Ökosysteme sind so komplex, dass jede Veränderung durch den Menschen unerwartete Folgen haben kann. Schweiger zitiert einen amerikanischen Ökologen: "Man kann das Ökosystem mit einem Flugzeug vergleichen, bei dem man unterwegs immer mehr Schrauben herausdreht und hofft, dass es trotzdem noch weiterfliegt. Aber irgendwann hat man eine Schraube zu viel herausgedreht."

Katastrophe mit Folgen

Vor 30 Jahren war die Katastrophe für jedermann sichtbar, das Waldsterben wurde zum Weckruf für die Politik. Während die Belastung durch den Straßenverkehr bis heute kaum zurückgegangen ist, zeigten strengere Verordnungen und neue Entschwefelungsanlagen für die heimische Industrie Wirkung. Schließlich gingen auch die Emissionen aus Osteuropa zurück. Der Wald erholte sich - und der Saure Regen wurde zum Inbegriff dafür, dass sich ein Umweltproblem scheinbar in Luft auflösen kann.

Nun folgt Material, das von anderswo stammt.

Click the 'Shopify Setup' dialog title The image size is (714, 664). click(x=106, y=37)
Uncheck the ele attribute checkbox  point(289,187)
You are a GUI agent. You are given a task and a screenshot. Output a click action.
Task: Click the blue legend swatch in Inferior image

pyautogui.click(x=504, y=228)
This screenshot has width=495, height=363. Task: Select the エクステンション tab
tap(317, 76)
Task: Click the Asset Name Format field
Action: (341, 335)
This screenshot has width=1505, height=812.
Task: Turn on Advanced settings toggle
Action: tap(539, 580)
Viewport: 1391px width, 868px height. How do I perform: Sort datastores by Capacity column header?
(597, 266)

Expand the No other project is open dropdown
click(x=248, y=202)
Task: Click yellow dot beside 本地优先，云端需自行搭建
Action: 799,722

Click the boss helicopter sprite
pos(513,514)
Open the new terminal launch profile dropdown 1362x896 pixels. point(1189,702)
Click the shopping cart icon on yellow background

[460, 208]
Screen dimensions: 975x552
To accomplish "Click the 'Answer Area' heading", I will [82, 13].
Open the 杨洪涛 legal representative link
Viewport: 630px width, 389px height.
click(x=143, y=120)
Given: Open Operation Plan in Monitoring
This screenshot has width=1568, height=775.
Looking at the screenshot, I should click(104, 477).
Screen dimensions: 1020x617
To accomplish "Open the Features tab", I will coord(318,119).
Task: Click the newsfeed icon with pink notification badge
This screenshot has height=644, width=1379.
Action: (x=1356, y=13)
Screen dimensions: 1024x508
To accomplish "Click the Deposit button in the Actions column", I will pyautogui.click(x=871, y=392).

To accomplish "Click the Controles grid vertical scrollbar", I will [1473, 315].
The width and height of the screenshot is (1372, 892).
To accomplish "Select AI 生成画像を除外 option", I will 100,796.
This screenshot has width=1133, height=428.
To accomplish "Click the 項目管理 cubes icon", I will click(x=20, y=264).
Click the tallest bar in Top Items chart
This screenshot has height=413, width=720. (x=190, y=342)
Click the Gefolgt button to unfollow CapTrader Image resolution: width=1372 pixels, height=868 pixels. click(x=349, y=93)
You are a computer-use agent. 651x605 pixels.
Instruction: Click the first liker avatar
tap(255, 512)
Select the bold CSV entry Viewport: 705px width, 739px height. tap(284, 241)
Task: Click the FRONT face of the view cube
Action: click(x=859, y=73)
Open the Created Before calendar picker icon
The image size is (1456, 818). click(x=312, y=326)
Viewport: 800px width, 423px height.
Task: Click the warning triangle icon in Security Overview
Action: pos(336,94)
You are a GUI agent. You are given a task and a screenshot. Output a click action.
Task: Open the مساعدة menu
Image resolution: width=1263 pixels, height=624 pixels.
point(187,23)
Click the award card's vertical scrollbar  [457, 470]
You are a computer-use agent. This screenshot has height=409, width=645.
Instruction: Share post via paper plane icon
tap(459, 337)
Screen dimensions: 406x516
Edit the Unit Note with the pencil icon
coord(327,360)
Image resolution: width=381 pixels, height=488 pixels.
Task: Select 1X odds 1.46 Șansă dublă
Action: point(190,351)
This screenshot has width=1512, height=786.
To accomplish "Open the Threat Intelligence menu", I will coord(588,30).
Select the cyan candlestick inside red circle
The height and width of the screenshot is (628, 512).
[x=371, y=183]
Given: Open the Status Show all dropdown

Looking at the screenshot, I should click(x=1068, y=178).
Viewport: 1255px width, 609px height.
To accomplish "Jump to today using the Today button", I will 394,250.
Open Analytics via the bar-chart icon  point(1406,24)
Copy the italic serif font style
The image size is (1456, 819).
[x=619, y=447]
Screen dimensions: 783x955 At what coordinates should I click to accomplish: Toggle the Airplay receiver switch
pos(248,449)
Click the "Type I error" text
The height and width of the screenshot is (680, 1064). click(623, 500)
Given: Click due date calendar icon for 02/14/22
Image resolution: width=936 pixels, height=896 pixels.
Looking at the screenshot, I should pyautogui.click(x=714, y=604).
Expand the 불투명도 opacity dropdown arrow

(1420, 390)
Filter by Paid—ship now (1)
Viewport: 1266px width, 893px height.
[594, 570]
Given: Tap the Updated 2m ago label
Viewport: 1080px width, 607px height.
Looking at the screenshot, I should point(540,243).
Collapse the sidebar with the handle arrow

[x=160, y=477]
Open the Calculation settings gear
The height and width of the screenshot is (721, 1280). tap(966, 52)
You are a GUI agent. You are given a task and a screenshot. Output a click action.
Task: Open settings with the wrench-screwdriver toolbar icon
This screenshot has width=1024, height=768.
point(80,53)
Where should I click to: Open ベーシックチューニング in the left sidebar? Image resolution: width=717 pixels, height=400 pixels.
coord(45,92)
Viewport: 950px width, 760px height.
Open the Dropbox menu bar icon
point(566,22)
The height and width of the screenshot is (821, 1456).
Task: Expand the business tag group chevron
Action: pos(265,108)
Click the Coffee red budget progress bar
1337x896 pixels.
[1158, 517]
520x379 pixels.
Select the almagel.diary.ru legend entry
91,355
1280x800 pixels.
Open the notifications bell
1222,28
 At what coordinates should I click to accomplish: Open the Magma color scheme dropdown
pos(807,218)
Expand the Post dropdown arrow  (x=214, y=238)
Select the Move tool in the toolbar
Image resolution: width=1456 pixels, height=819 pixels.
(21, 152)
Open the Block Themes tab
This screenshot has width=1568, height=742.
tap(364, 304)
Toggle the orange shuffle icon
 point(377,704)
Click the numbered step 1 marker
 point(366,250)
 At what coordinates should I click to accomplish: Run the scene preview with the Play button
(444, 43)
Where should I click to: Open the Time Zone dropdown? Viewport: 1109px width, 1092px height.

Im belgischen Gent nahm Schweiger seine Auszeichnung bei einer feierlichen Zeremonie entgegen, nüchtern bilanziert er die Ergebnisse seiner Untersuchungen: "Die pH-Werte des Wassers in den Quellen haben sich meist nur um ein Viertel bis maximal die Hälfte verbessert. Vor 30 Jahren lag der pH-Wert bei einigen Quellen im Fichtelgebirge bei 3 bis 4, heute sind einige sehr saure Quellen immer noch im Bereich 4", berichtet Schweiger. "Andere sind aber auf 5 bis 6 angestiegen. Und im Frankenwald gibt es wegen des anderen Untergrundgesteins gebietsweise etwas schnellere Erholungen, da hat man dann auch neutrale pH-Werte von 7."

Tendenziell dürfte es auch im Reichswald etwas weniger dramatisch aussehen als im Fichtelgebirge, wie Hendrik van’t Sant vom Nürnberger Forstamt erklärt: "Unsere Böden neigen weniger zur Versauerung, das liegt einfach an der geologischen Ausgangssituation. Wir haben hier andere Gesteinsschichten, deshalb dürfte die Lage immerhin um Nuancen besser sein." Nur ein kleiner Trost angesichts der Prognose von Andreas Schweiger: Bis alle Belastungen der fränkischen Böden durch den Sauren Regen zurückgegangen sind, dürfte es nochmals drei Jahrzehnte dauern.